Enlarge / Midrange GPUs like AMD’s Radeon RX 7600 or Nvidia’s GeForce RTX 4060 can benefit a lot from DLSS and FSR upscaling, which can improve image quality and framerates beyond what the hardware can render natively.

Andrew Cunningham

One of the most interesting developments in 3D gaming in the last half-decade or so is the advent of advanced upscaling technologies—features like Nvidia’s Deep-Learning Super Sampling (DLSS), AMD’s FidelityFX Super Resolution (FSR), and Intel’s Xe Super Sampling (XeSS). These technologies all aim to provide better, sharper image quality when playing at non-native resolutions, and when they’re working well, they can boost frame rates and help squeeze a bit more life out of an older or lower-end GPU.

The problem has been that it’s incumbent on developers to support each individual upscaling technology in each of their games, and that not all graphics hardware supports the same upscaling capabilities. DLSS usually looks a bit better than FSR, but it requires an Nvidia GPU; FSR works on just about anything but doesn’t look quite as good. (Intel’s XeSS exists somewhere in the middle, in that it works with any modern GPU but looks best when it can leverage Intel’s GPU hardware.)

Microsoft is stepping in to try to straighten up this muddle of conceptually similar, executionally different technologies with a new API called DirectSR (the SR is for Super Resolution).
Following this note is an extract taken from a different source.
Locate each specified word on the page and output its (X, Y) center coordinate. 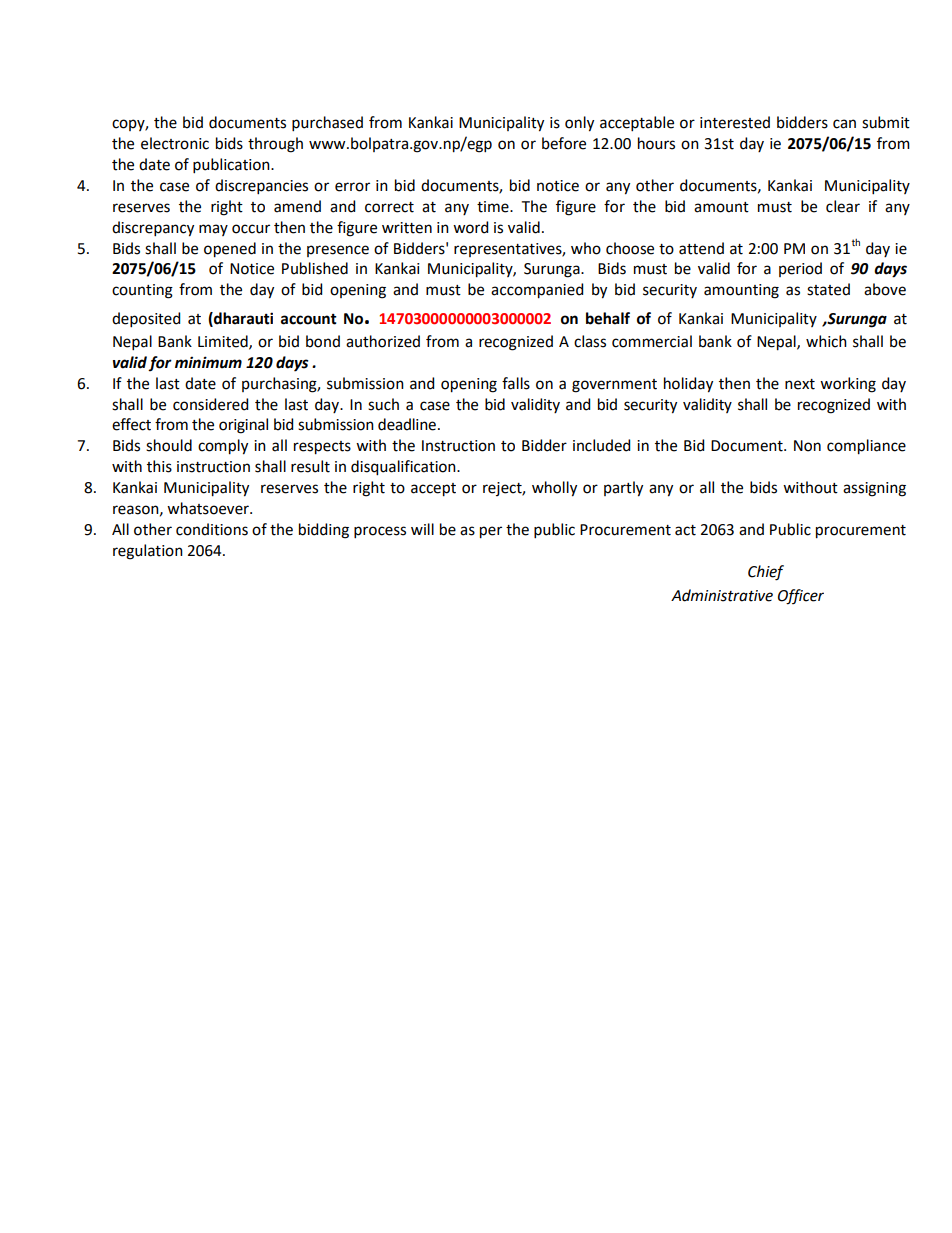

The new API was announced in a blog post about Microsoft’s 2024 Game Developers Conference sessions, and it was developed by Microsoft “in partnership with GPU hardware vendors.”

DirectSR isn’t a competing upscaling standard so much as it is “a common set of inputs and outputs, allowing a single code path to activate a variety of solutions,” according to Microsoft Program Manager Joshua Tucker. In other words, developers will no longer have to add DLSS, FSR, or XeSS support to their games separately—they’ll just target DirectSR, which will then use whatever upscaling technology works best on your hardware behind the scenes.

This could help to resolve the drama that periodically crops up when a new AAA game supports one upscaling technology but not the others, as happened last year when Bethesda’s Starfield launched with support for AMD’s FSR but not Nvidia’s DLSS. Bethesda did eventually add official DLSS support a couple of months after the game launched, but not before modders created an unofficial workaround.

It will still be your GPU maker’s job to keep improving their own upscaling technology, and Microsoft’s DirectSR announcement makes no mention of frame-generation technology like Nvidia’s DLSS 3 or AMD’s Fluid Motion Frames. Even if DirectSR is widely adopted, there may still be GPU-specific features that game developers need to support individually.

The DirectSR news follows the appearance of a hidden “Automatic Super Resolution” feature that popped up in preview builds of Windows 11 earlier this month. It’s a toggle in the Windows Settings app that can “make supported games play more smoothly with enhanced details,” and it can be set either universally or on a per-game basis. It’s not clear whether this toggle is directly related to DirectSR, but a “more about Auto SR” link does lead to the same DirectX developer blog that Microsoft used for the DirectSR announcement.

For developers looking for more information about DirectSR and other DirectX technologies, Microsoft is hosting a DirectX State of the Union session at GDC on March 21. For non-attendees, these sessions are generally recorded and uploaded to the GDC Vault after the fact.